— Текст документа —
· · ·

Автор

​ ХАБ-ДРАМ-ЛАБ


Хабаровск действительно стал тем последним вагоном оффлайн театра, в который удалось запрыгнуть на ходу. 20–22 марта в Хабаровском краевом театре драмы прошла III Весенняя режиссерская лаборатория, а 23 марта практически все театры регионов перестали играть спектакли для зрителей.

Но еще 21 марта можно было гулять по солнечной набережной Амура, наслаждаясь тем, как беззаботно носятся по замерзшей реке собаки, давить каблуком хрусткий лед луж и вглядываться в противоположный берег. Еще можно было зайти на местный рынок, купить дальневосточных трав и маринованных шиитаке у местных китайцев.

Гулять в Хабаровске, наверное, можно и сейчас, но без прежнего ощущения безнаказанности.

Организатор лаборатории, режиссер Евгения Богинская, всякий раз приглашает к сотрудничеству театроведов, помогающих сочинить программу и сориентировать театр на перспективных в плане художественного языка и дальнейшего сотрудничества режиссеров. В марте 2020, все по причине той же пандемии, мы проводили ее в ограниченном составе — вместе с новосибирским театроведом и куратором Оксаной Ефременко.

· · ·

— Задания —
[a] Перескажите короче абзац текста о режиссерской лаборатории в Хабаровске, начинающийся словами «Организатор лаборатории, режиссер Евгения Богинская», в виде списка, сохранив главные факты.
[b] Пожалуйста, допишите следующую часть текста о режиссерской лаборатории в Хабаровске, начиная сразу после его последнего предложения.
Строки ниже взяты из другого источника.

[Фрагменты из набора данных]

· · ·

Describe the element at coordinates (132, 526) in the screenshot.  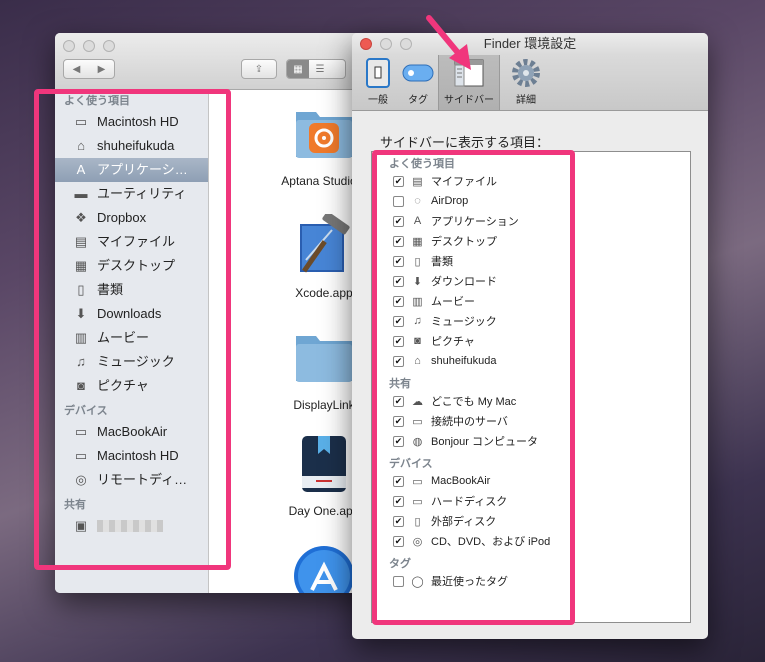
I see `sidebar-item: ▣` at that location. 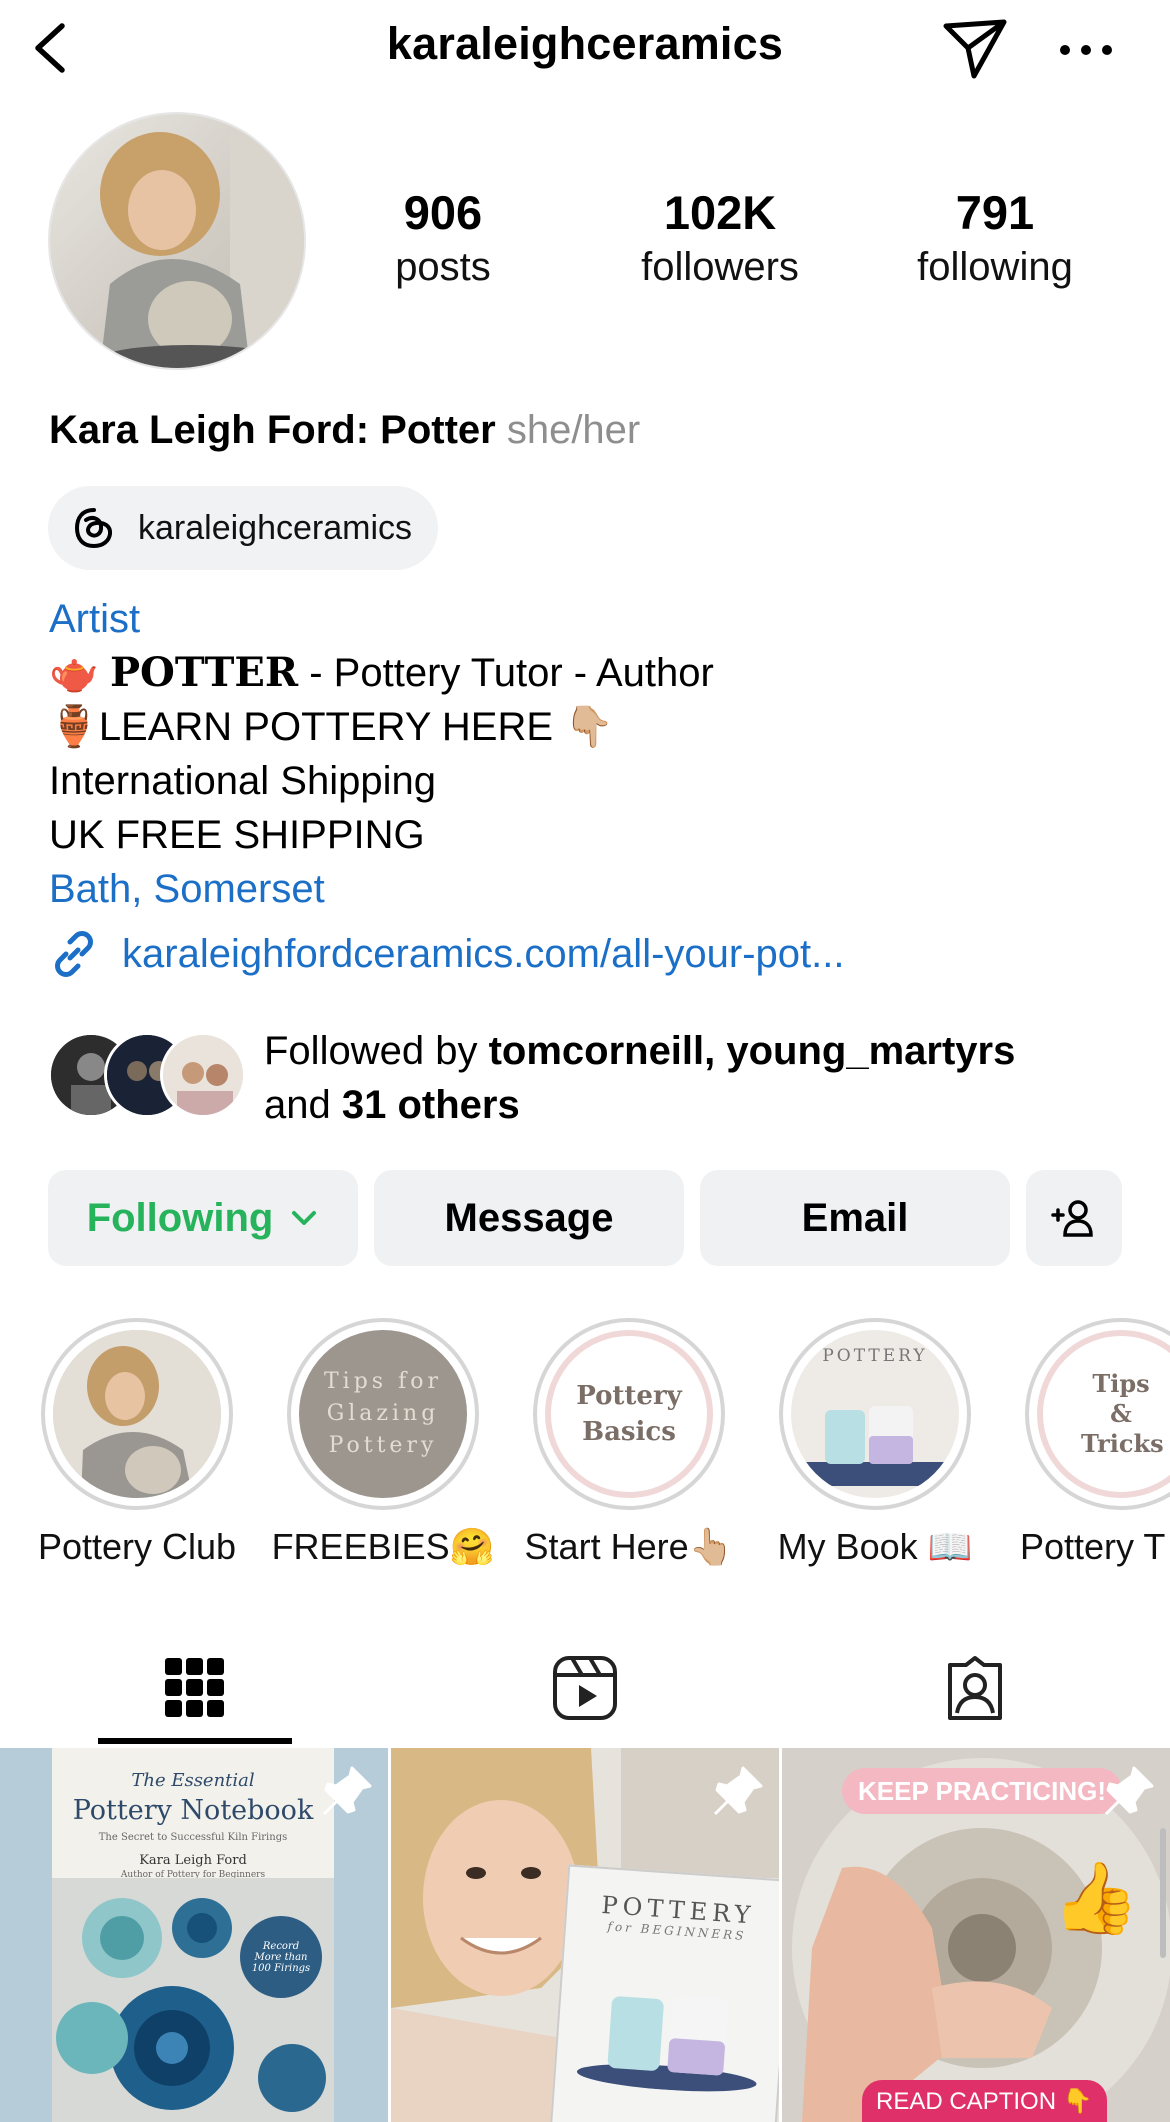 What do you see at coordinates (177, 241) in the screenshot?
I see `profile-avatar` at bounding box center [177, 241].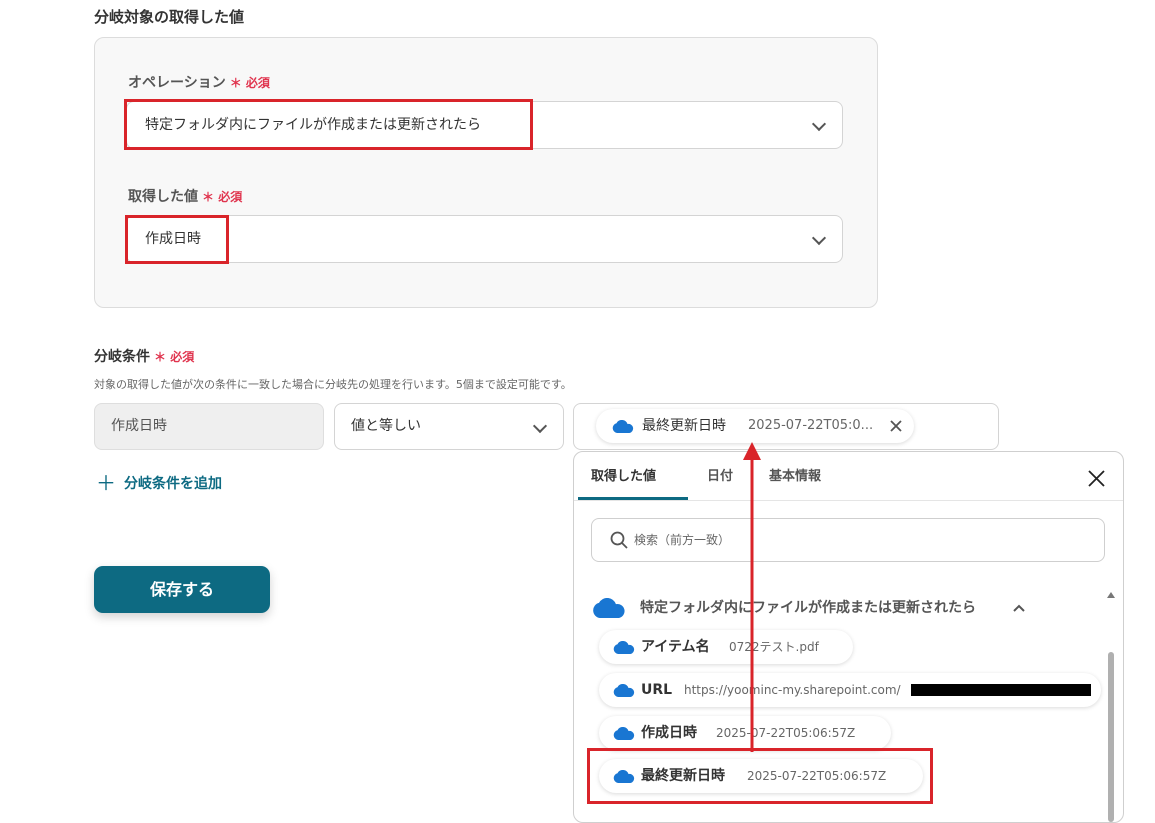 This screenshot has height=823, width=1155. What do you see at coordinates (808, 608) in the screenshot?
I see `group-title: 特定フォルダ内にファイルが作成または更新されたら` at bounding box center [808, 608].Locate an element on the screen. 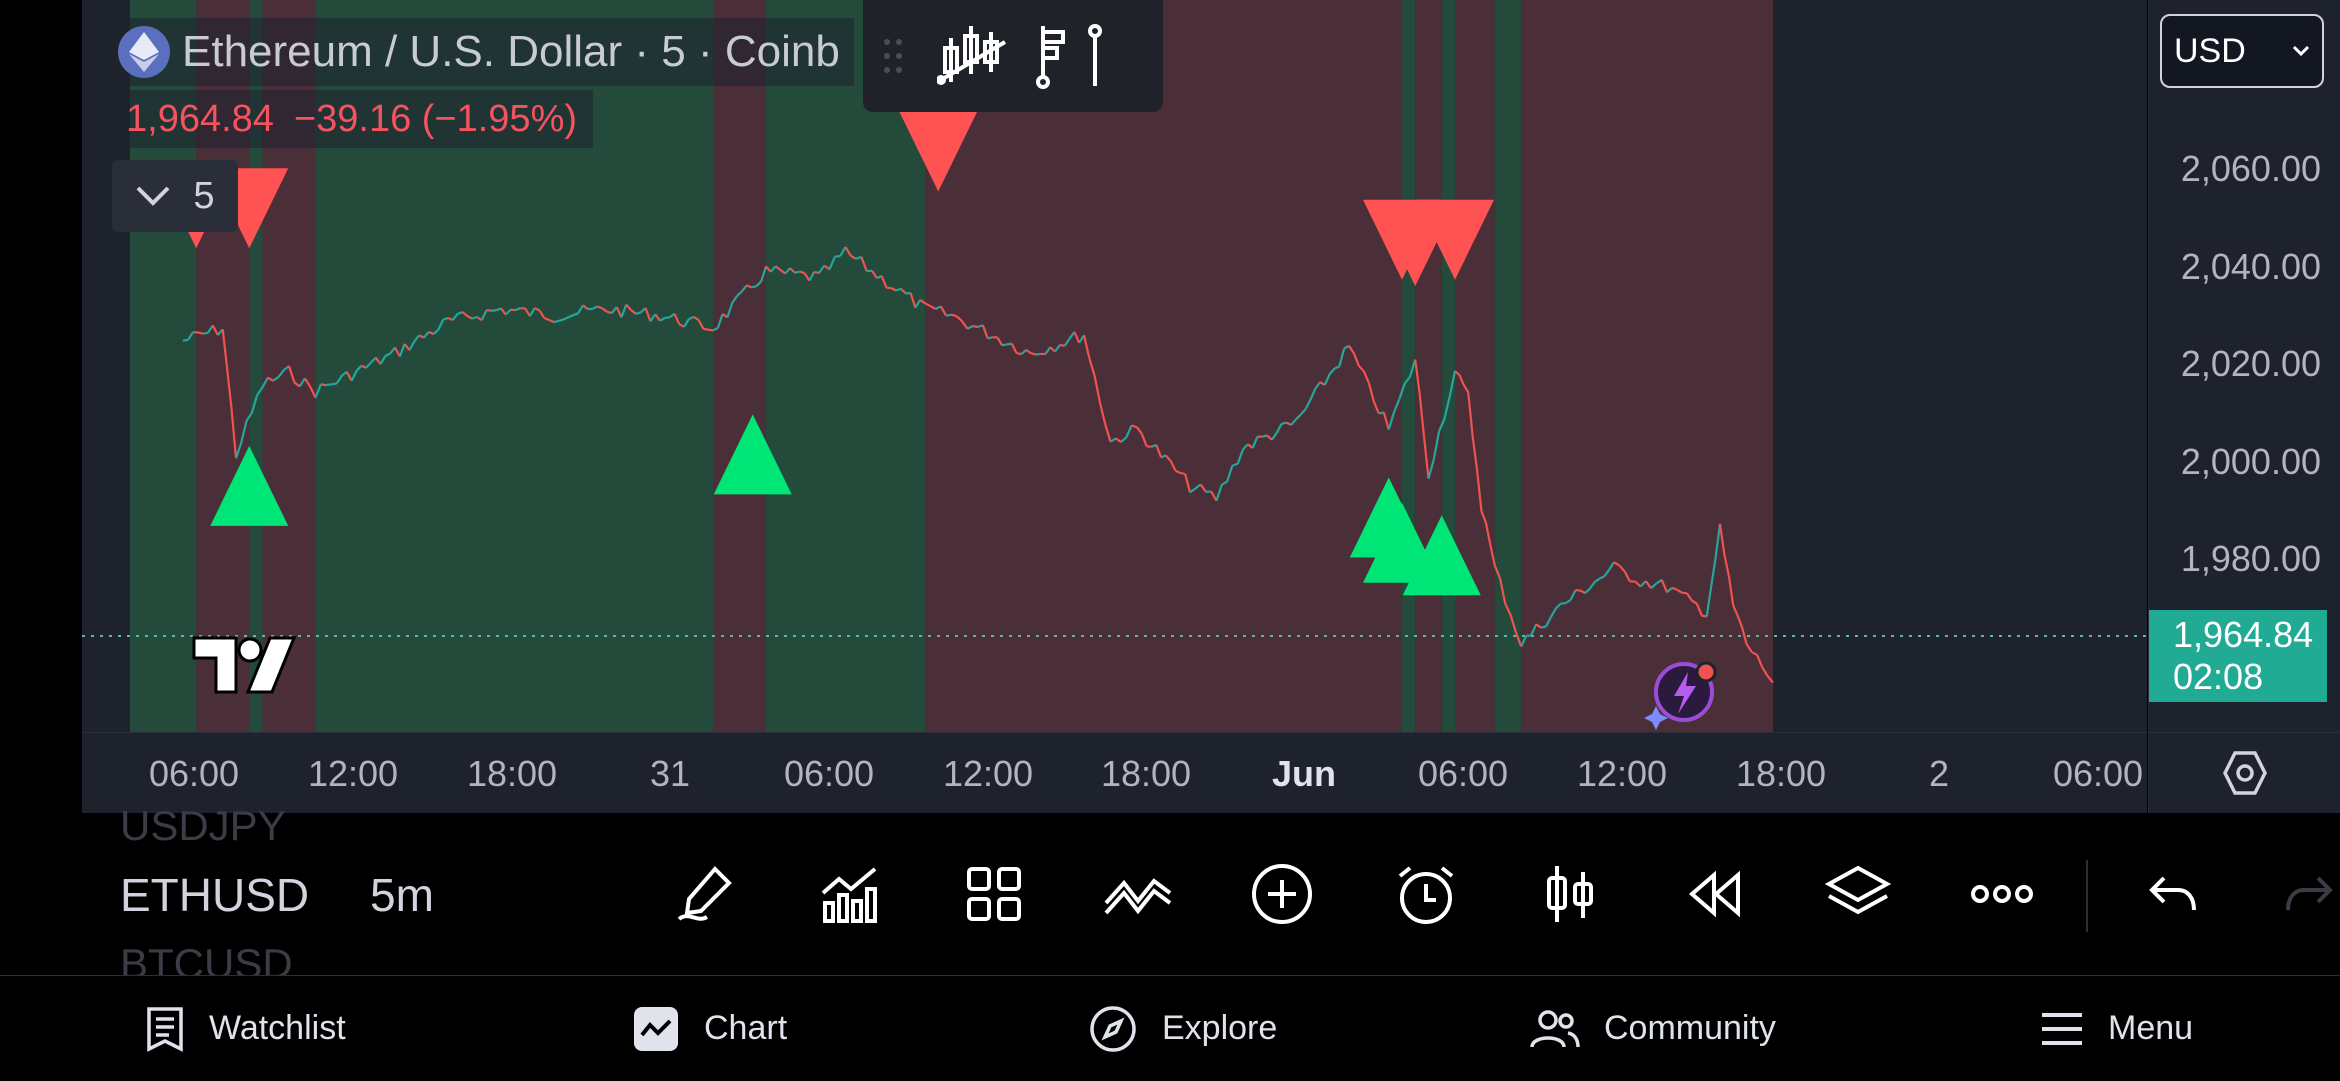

· · ·

— Ответы к заданиям —
[a]
- Лабораторию организует режиссер Евгения Богинская.
- Каждый раз она приглашает театроведов. Они помогают составить программу и сориентировать театр на режиссеров, перспективных по художественному языку и для дальнейшего сотрудничества.
- В марте 2020 года из-за пандемии лабораторию провели в ограниченном составе, вместе с новосибирским театроведом и куратором Оксаной Ефременко.

[b]
Хабдрама — директорский театр. Первые лаборатории прошли здесь при директоре Алексее Туркалове, сейчас лабораторному движению обеспечил поддержку Николай Евсеенко. Вообще-то репертуар театра ориентирован на массового зрителя, у которого пользуются спросом громкие «историко-краеведческие» байопики вроде «Муравьева Графа Амурского» или «Адмирала Невельского». Можно сказать, что с каждым разом организм хабдрамы становится все более тренированным, все более восприимчивым к другим театральным лексикам, о чем говорят фидбеки-обсуждения, проходящие при большом скоплении зрителей и профессионалов сцены. Лаборатории здесь проходят не для «галочки». Эскизы лаборатории уже третий год исправно становятся премьерами. В 2018 году Николай Русский поставил здесь «Аппликации» Аси Волошиной, в 2019 году Мария Селедец — «Нового страдания юного Вертера» по пьесе Ульрика Пленцдорфа (лаборатория была посвящена реминисценциям классики в современной драматургии).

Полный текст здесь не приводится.